If congressional Democrats have the courage to use their majority to pass health care legislation and then go to the voters with an economy on the mend, the 2010 elections should serve to move Republicans to the fourth stage of grief—depression. Suffering from a series of unexpected and unexplainable defeats, Republicans are likely to go off on a prolonged period of silence, punctuated by bouts of crying over just how unfair politics has become. Kubler-Ross suggests that it is important not to try and cheer up the person in this stage of grief, but to let the individual work his or her way through the inevitable depression on their own. That way, her book says, the dying can finally come to the final stage of grief—acceptance.
This stage represents the end of the struggle and a willingness to accept one’s fate. The Republican Party as we have known it since 1968 will die for lack of political support. It may not accept that fate until after President Obama’s re-election, by a landslide, in 2012 just as the Democratic Party’s New Deal liberals did not accept their fate until after Ronald Reagan’s complete demolition of Walter Mondale’s candidacy in 1984. Still the end is inevitable, as many of today’s leading thinkers in the GOP are beginning to realize.
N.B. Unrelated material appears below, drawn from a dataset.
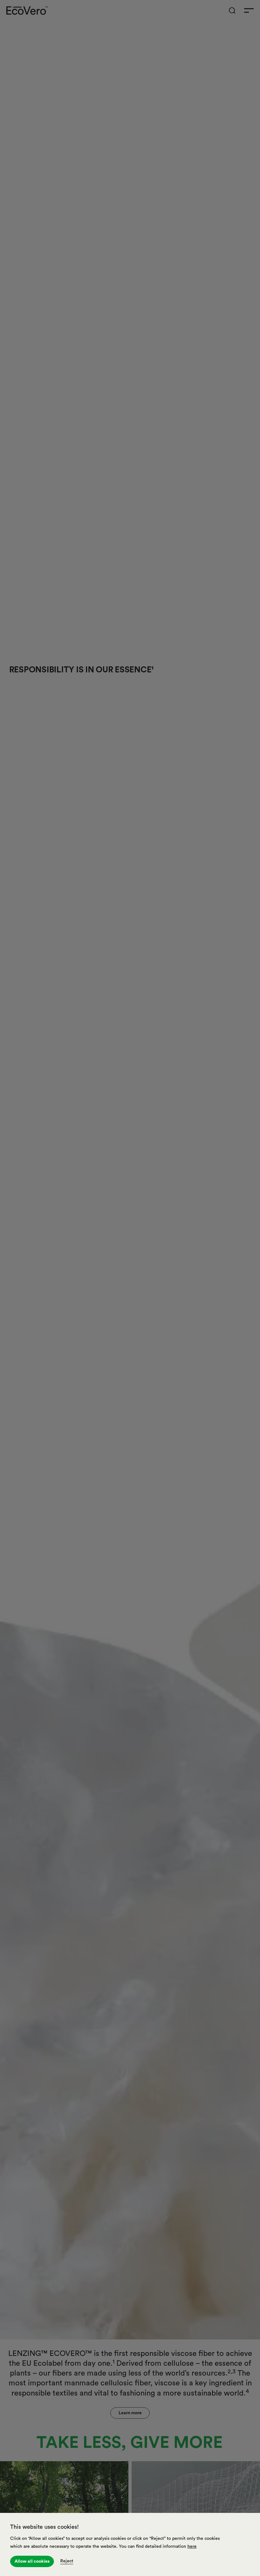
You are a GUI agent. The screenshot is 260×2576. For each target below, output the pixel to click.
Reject (66, 2561)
But Republicans can take heart in what Democrats were able to do after reaching the clarity of mind that comes with accepting one’s fate. By recognizing the death of its old ideas and rethinking their approach to the electorate after their landslide defeat in 1984, the Democrats eventually found a new road to victory—tentatively in 1992 with Bill Clinton and then more confidently with Obama’s victory in 2008. At that rate the GOP only has to wait until 2020 to have its next real shot at winning the presidency. If Republicans want to get to that goal sooner, psychologists might suggest that they move quickly out if their “summer of anger” phase, don’t bargain or obstruct too much over health care or anything else when Congress returns, and get ready for a good cry in 2010. Even better, such a course of therapy will improve the rest of the country’s mental health as well.